Futile to resist rise in tax
I’m still working through the backlog that built up while I finished my book manuscript. In the process, I forgot to post my Fin column from Thursday 25 March, which points out that we will, sooner or later, need more tax revenue. Here it is
Futile to resist rise in tax
In the early 1970s, radical American economist James O’Connor was among the first to detect the arrival of what he called ‘the fiscal crisis of the state’. As O’Connor realised, the combination of growing demands for services such as health, education and publicly-funded pensions with the costs of the US military machine could not be met from available tax revenue.
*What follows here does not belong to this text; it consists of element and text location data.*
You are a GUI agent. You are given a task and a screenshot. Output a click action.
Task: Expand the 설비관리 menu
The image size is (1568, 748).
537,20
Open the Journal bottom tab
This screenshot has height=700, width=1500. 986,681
Connor anticipated that the resulting crisis would provide an opportunity for the left. In fact, of course, the ‘tax revolt’ which began in the late 1970s paved the way for a resurgence of market liberalism in the 1980s. The resurgence was led by Ronald Reagan and Margaret Thatcher, and emulated around the world
The advance of social democracy, which had seemed unstoppable for most of the 20th century was halted and then put into reverse. Governments everywhere reduced taxes, and particularly top marginal rates of income tax. The welfare state was cut back. Governments tried to shed their responsibilities for infrastructure, handing them over to ‘Public-Private Partnerships’ assembled by financial institutions.
For a while this seemed to be working. Deficits were reduced and debt levels stabilised. But in the wake of the global financial crisis, the fiscal crisis of the state has re-emerged with a vengeance. Governments everywhere are looking at empty coffers and wondering if they will be able to repay their debts.
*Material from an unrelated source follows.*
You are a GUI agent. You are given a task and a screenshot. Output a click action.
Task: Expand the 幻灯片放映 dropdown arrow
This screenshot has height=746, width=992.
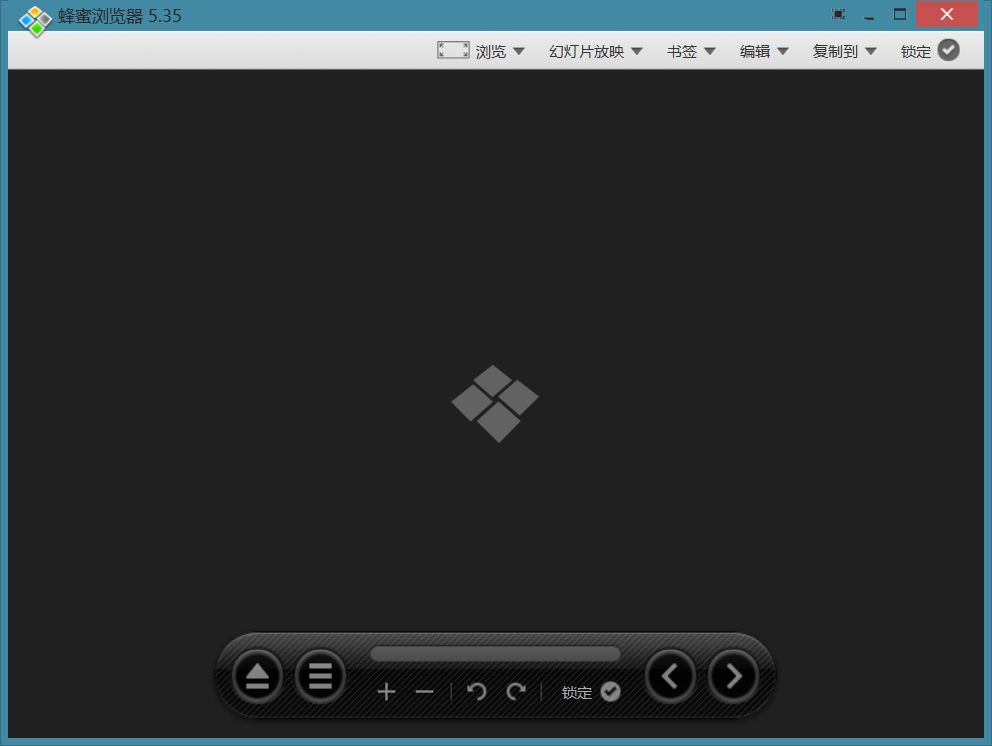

A fairly common set of responses is emerging. First, governments around the world have finally bitten the bullet on the need to increase the eligibility age for pensions. This process is painful and uneven, but it looks likely that a pension age of 70 will be the norm in most countries by 2050. That is, broadly speaking enough, to restore the solvency of publicly-funded pensions.
In other areas such as health, education and infrastructure,however, the demands on governments are only going to increase. Structural change has led to an increase in the proportion of national income needed for social and physical infrastructure.
At the same time, the financial sector, which seemed to offer painless ways of providing such infrastructure without drawing on the public purse, has turned out to be part of the problem, not part of the solution. Even after the costs of the current crisis have been met, the requirement for the state to guarantee financial stability will represent a huge contingent liability.
The only solution is an increase in revenue. For most governments, the simplest way to raise a lot of revenue is to increase the rate of value-added taxes such as the GST.
Income taxes present a bigger problem. Although both the US and UK have increased the top marginal rate of taxation, this is still in the ‘too hard’ basket for most governments. Instead the main focus so far has been on broadening the base, particularly by attacking tax avoidance and evasion. After decades of delay, the OECD has finally taken action to shut down the international tax haven industry. Individual governments have gone further, going in to the market for bank employees willing to sell lists of tax-dodging clients.
Finally, there are some new options. One is revenue from a carbon tax or emissions trading scheme. This has been overstated by some proponents, and even more by detractors, as in Tony Abbott’s Great Big New Tax on Everything. The revenue from pricing carbon is unlikely to amount to much more than 1 per cent of GDP, a fair bit of which will be need to compensate vulnerable households and to fund adaptation and mitigation measures.
Then there is the appealing prospect of making the financial sector pay for the government guarantees that allow it to keep on making outsize profits. The current betting is on President Obama’s proposal for a levy, but the long run solution must surely be a tax on financial transactions, as proposed decades ago by Nobel Prize winner, James Tobin.
Compared to the rest of the world, Australia’s position is relatively strong. Our debt levels are comparatively low, the hard decisions on the retirement age have been taken, and top marginal tax rates were never cut to unsustainably low levels. Our biggest constraint is the virtually impossibility of raising the GST rate. The Henry Review will make interesting reading.
Regardless of how we do it, taxes must rise to meet the demands of a modern society. Tony Abbott gave an eloquent demonstration of that point recently when he proposed his own Great Big New Tax to finance paid maternity leave.
John Quiggin is an ARC Federation Fellow in Economics and Political Science at the University of Queensland.